Gender Bias

Men and women simply disagree on a few essential points.

Here we are, nearly four weeks into the New Millennium, and we still haven't straightened out everything that's wrong with our society? What are we waiting for? We need to stop stagulating and get on with it.

For your information, the new word "stagulating" is the product of a collaborative effort by my friend Stew and myself. It's one of those Jabberwocky-type words that just sounds right. It means "to drag one's heels so as to avoid one's clear responsibility" or "to unnecessarily add clutter so as to prevent the completion of that which needs to be done." Stew originally coined the word as "skagulating," but I pointed out that people from Southern California would take it to mean "quit looking like either an unattractive female or that little fin at the bottom of a surfboard," so we agreed on "stagulating."

We submitted it to Webster's to see if they would add it to their new edition of the American Dictionary. So far, no luck. Those Webster people have been so enamored with dot-com nonsense over the past few years they don't have time for useful stuff. This year, I sent them a note that read, "Quit stagulating over 'stagulating.'" I figured with dictionary people, that would pass for humor and perhaps even irony. I'll keep you posted.

In life--as in math--the key to solving any problem lies in the clear and proper identification thereof. Some of the things that many people consider insurmountable problems are merely quirks, natural divergences of opinion or taste. There are some things, for example, that men and women simply disagree on. Those don't necessarily need to be fixed; they should be accepted, even embraced.

As the French say: "Vive la différence." (Of course, the French also eat snails and bathe only in months that end in "y," except for July, when they're all out celebrating their "independence," which was marked by severed heads and a prison riot.)

I asked 27 guys who play in the same basketball league as I to cite examples of things on which men and women will never agree. Twenty-four of the responses could never be printed, even among the ads we run in the back. Two others might be reworked and submitted as an idea for an upcoming issue of Oprah magazine. And the last guy said something that, while it didn't add to the discussion in any way, certainly explained why he likes to hand-check so much on defense.
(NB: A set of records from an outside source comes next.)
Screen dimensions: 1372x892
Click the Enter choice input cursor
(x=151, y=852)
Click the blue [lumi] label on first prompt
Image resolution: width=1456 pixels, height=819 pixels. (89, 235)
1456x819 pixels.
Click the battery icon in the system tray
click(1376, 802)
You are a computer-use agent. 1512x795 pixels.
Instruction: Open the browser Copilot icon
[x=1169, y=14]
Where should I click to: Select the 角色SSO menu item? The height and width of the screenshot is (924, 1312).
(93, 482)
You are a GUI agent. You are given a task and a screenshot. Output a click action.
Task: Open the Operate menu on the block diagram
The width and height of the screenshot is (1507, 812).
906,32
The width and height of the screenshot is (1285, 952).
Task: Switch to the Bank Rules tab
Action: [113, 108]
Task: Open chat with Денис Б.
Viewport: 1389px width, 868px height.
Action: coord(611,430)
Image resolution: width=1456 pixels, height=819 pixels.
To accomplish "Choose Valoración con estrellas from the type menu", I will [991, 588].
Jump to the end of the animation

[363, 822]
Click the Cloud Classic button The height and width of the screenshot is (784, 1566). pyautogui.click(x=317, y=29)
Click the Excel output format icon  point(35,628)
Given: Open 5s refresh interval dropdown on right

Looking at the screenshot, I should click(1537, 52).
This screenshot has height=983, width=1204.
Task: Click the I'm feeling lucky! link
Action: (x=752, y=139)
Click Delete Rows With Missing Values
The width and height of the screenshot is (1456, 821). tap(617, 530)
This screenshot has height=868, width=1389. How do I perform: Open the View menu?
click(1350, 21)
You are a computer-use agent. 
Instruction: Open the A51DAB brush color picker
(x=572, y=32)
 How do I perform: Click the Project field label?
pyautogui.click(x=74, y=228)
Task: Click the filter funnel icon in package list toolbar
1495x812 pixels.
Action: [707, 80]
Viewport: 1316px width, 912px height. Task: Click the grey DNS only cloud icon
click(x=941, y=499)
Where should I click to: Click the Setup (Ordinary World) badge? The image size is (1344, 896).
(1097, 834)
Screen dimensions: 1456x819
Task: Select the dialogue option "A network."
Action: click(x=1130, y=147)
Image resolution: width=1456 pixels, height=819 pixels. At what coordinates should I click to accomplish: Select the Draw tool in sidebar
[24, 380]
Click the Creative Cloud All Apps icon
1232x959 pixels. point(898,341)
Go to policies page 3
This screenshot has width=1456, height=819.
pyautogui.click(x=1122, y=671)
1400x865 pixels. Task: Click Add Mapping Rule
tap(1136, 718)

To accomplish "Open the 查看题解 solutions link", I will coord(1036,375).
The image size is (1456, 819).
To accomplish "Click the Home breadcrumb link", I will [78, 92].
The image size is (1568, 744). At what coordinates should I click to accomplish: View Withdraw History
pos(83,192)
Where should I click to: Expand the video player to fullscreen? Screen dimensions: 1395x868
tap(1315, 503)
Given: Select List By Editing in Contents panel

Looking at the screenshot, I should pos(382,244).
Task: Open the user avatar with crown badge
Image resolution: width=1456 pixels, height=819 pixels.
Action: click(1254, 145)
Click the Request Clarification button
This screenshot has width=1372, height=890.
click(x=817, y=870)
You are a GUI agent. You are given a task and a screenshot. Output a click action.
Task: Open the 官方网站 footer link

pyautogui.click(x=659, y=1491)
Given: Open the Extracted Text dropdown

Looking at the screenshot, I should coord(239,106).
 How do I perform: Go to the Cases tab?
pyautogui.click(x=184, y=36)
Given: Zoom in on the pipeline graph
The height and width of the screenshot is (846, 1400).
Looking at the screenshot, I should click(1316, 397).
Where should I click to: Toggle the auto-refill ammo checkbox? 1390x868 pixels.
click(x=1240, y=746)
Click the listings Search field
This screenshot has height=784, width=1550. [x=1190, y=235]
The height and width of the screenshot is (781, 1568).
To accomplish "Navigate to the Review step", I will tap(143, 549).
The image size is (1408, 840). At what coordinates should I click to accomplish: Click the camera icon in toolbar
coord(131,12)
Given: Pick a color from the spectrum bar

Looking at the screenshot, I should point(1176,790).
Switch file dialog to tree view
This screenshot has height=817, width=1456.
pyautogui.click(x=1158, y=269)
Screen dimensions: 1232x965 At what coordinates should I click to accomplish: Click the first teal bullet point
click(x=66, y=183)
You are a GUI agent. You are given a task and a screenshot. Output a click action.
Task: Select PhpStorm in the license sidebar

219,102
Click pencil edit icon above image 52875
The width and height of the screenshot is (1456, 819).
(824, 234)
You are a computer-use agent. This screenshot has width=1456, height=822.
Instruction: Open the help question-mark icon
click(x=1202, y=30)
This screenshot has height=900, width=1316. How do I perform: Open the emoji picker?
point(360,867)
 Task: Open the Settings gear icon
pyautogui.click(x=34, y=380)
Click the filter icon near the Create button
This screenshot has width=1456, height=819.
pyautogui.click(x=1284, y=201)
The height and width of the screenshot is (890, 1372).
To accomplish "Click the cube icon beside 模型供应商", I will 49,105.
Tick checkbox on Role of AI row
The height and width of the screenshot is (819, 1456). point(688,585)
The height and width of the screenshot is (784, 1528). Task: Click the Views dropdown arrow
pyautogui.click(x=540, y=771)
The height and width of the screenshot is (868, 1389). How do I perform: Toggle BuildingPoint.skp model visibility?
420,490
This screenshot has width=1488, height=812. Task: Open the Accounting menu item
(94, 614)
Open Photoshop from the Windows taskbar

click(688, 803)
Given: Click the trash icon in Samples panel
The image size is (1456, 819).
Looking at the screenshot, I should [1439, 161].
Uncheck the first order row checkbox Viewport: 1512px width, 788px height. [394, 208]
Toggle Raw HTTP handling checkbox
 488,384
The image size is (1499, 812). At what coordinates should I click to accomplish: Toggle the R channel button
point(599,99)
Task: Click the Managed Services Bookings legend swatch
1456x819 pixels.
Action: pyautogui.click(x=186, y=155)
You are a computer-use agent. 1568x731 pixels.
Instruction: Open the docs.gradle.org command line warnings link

Anyway, here are some of the things we came up with, things on which men and women will never agree (and I'm not just talking easy stuff, like The Three Stooges; we're talking things that are almost important):

Blue eye shadow. Well, on men, we all agree. That stuff went out with Culture Club's "Church of the Poison Mind." But on women, it has never worked. Why do they even make it? Hookers don't even wear blue eye shadow. Have you even known one guy who liked the way that looked on a woman?

Maybe there is something to the claim that some women make that they don't dress or use makeup just to attract men.

Toilet paper. Actually, I'm pretty sure we all agree on toilet paper. The problem is that men don't understand why it actually has to be put on that dispenser thing. The roll fits perfectly well if you stand it on the roller and lean it against the wall. Besides, it's all going to get used up and then you'll just have to take the cardboard roll off the rack and dispose of it, anyway.

Men are just being efficient and thoughtful. We don't want anybody getting hurt popping that roller out of its brackets. And Lord knows we're not going to do it.

Barbecue sauce. Condiment or fashion accessory? This one splits cleanly along gender lines.

The Longest Yard. Women just don't seem to understand that this is one of the great movies of all time. It's got guys in prison, sex in prison with a woman (remember the Bernadette Peters cameo?), lots of football, and gunfire. The fact that this thing didn't make the American Film Institute Top 100 Films of All Time list only proves that the AFI has been taken over by radical feminists and/or people who like Joan Crawford movies.

Sinatra. Frank Sinatra was without a doubt the coolest person of the 20th century. Not Elvis, not James Brown, not even Soupy Sales. He did what he wanted when he wanted and he had sufficient talent, testicular capacity and Mob connections to tell anybody who didn't like it what they could do. He hung out with black people when it could have been a career-killer for anybody else. He married and divorced Ava Gardner. And he played a significant part in The Making of the President 1960.

But his singing is the deal. His voice had swagger. Oddly enough, while he first rose to fame amid the screams of teenage girls, as his career progressed over the decades, he became strictly a guy thing. The scene in What Women Want where Mel Gibson dances to a Sinatra tune, all the guys who got dragged to the theater just smile and nod appreciatively. (Of course, all the women who are watching Gibson dance are smiling and nodding appreciatively, as well, but for different reasons.)

There's another great movie scene involving Frank. In the Barry Levinson film Liberty Heights, an angry father is giving a ride home to a boy he found in his daughter's room. The two teenagers had only been listening to records, but the dad was pissed, nonetheless. They rode, without speaking, listening to the radio. As they pull up to the kid's house, the man says, "Get out."

But the kid, focused on the radio, says, "But that's Frank Sinatra." The two sit in silence, sharing the moment. Only after Sinatra squeezes every drop out of the last note does the kid exit the car. And every guy understands.